BOSTON — It’s been 21 years since the nation was witness to the impeachment trial of a president.

This time around, however, technology is playing a huge role in how the trial unfolds and how future generations will look back at history. By providing the population with a completely new way to experience and understand the trial, technology shows the contrast between President Trump’s trial and the 1999 impeachment of former President Bill Clinton.

Today, the way Americans took in Clinton’s trial and talked about it, seems like a completely different world.

“The media landscape that people are experiencing this impeachment trial in is completely different,” said UMass Lowell Political Scientist John Cluverius. “There was no Twitter, far fewer people were online - about half the country was online - and very few people had high-speed internet access."

For senators involved in the trial, the way they communicate with their constituents and express their opinions has changed now that most everyone has access to social media platforms.

“The Senate trial is kind of a weird event in that is happening in the US Senate and the senators aren’t able to say anything, so they are using Facebook, Twitter to talk to their supporters directly,” said Cluverius.

For perspective, it was the Clinton trial that pushed many to log into online platforms to express their political views.

“Our entire modern Internet activism space came out of the Clinton impeachment,” said Cluverius. “MoveOn.org started as a online organization dedicated to online activism opposing the Clinton impeachment - ‘move on’ from the impeachment.”

The evolution of and subsequent ease with which people can have digital access means everyone is able to share their opinions online with the click of a mouse.

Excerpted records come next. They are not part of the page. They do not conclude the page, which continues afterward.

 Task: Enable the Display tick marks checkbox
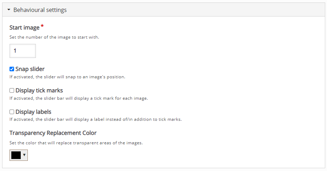12,91
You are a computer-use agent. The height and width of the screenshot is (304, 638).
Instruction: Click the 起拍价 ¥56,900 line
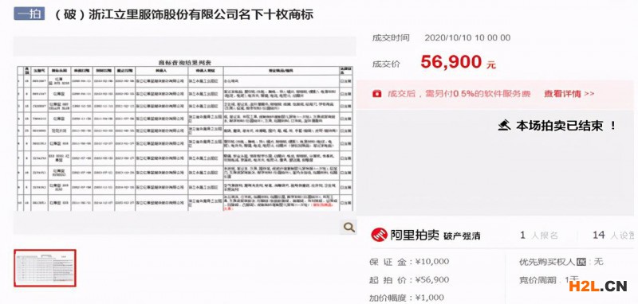(x=409, y=280)
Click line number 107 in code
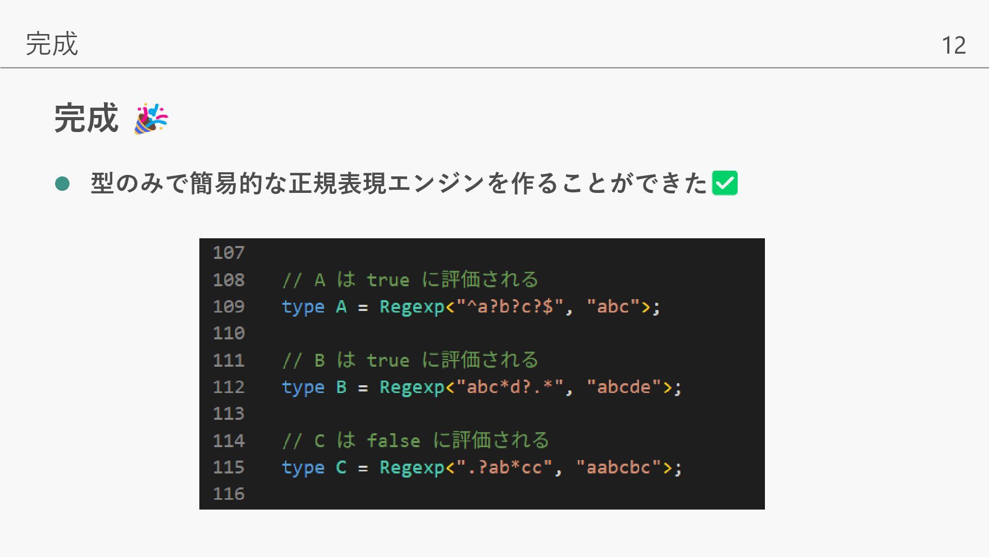This screenshot has width=989, height=557. coord(229,253)
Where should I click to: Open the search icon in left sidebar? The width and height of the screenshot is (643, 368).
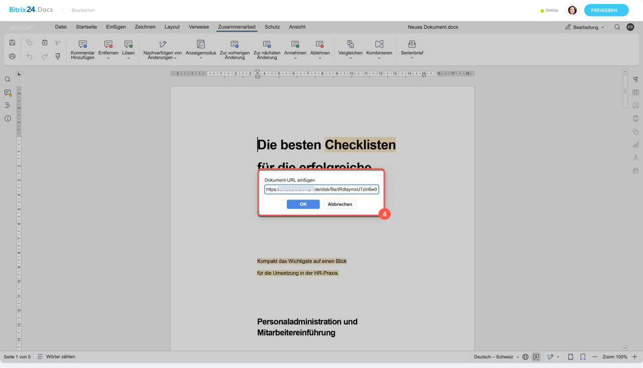pos(8,79)
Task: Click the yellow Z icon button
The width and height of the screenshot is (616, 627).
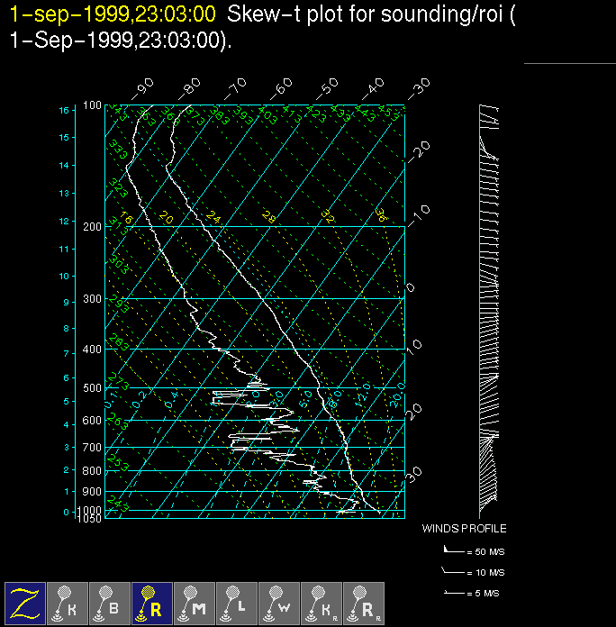Action: pyautogui.click(x=25, y=603)
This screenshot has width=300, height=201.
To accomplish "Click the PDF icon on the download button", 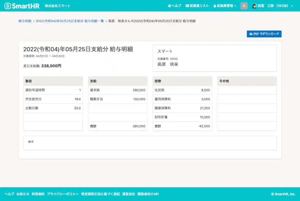I will [x=251, y=34].
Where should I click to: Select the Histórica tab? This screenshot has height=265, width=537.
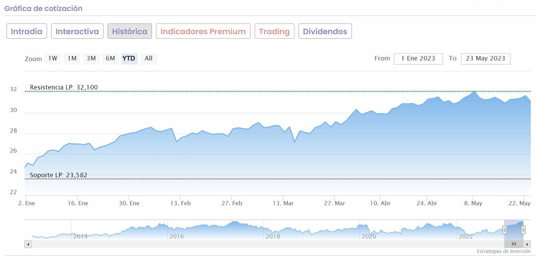(130, 31)

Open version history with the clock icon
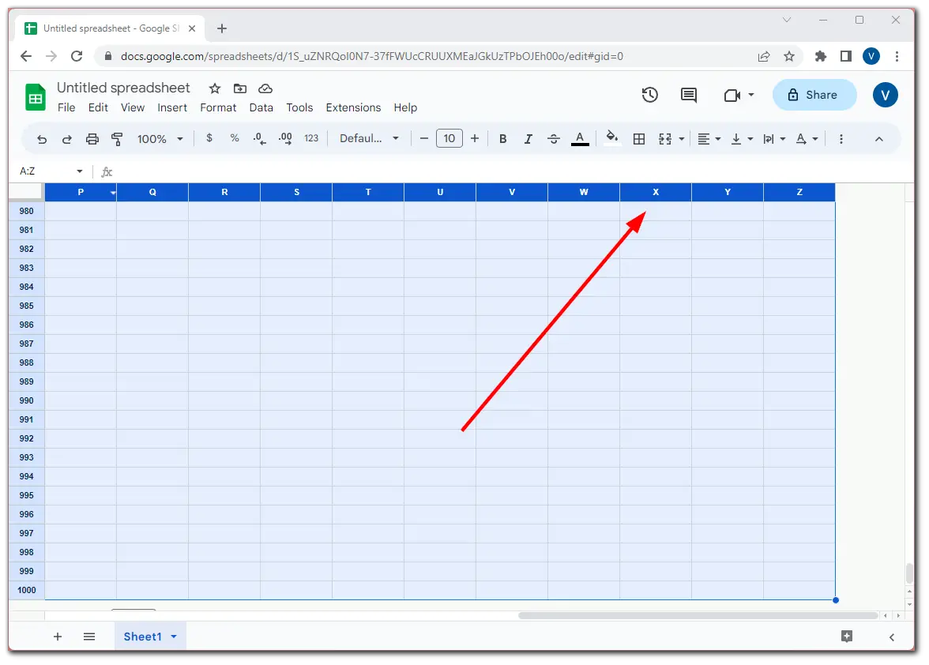tap(649, 95)
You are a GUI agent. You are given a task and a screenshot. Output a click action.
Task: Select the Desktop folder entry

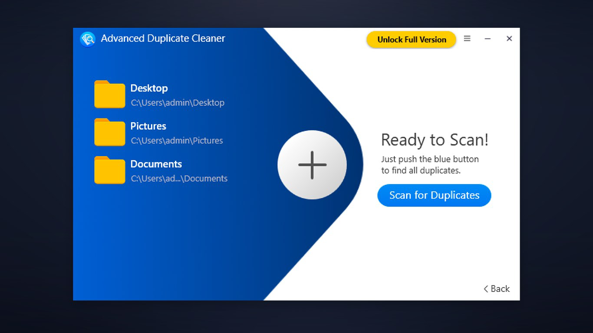click(x=149, y=88)
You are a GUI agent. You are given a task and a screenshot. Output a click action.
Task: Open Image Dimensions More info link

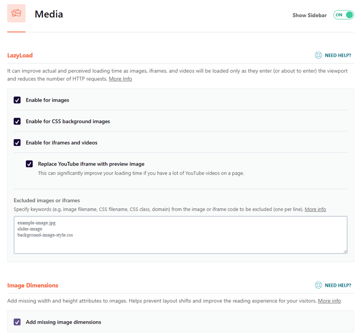(x=329, y=301)
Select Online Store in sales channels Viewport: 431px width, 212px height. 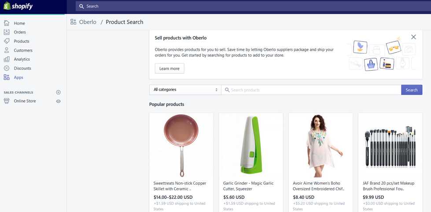pyautogui.click(x=25, y=101)
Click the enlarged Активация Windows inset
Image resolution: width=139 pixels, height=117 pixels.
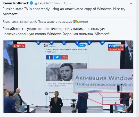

That, combined with a highly polarized political dynamic means reason, facts and evidence can easily get lost in the noise. Never has the spread of “fake news” been so rampant.

“The content people are seeking out is a lot less about what happens in the trial and a lot more about winning and losing,” said Cluverius.

Cluverius says that, by the end of the Clinton impeachment, only 1/3 of Americans admitted to paying close attention to the trial. Today, he believes the ease of access to live streams - Twitter feeds and TV coverage - means a lot more people will be paying attention to President Trump’s trial.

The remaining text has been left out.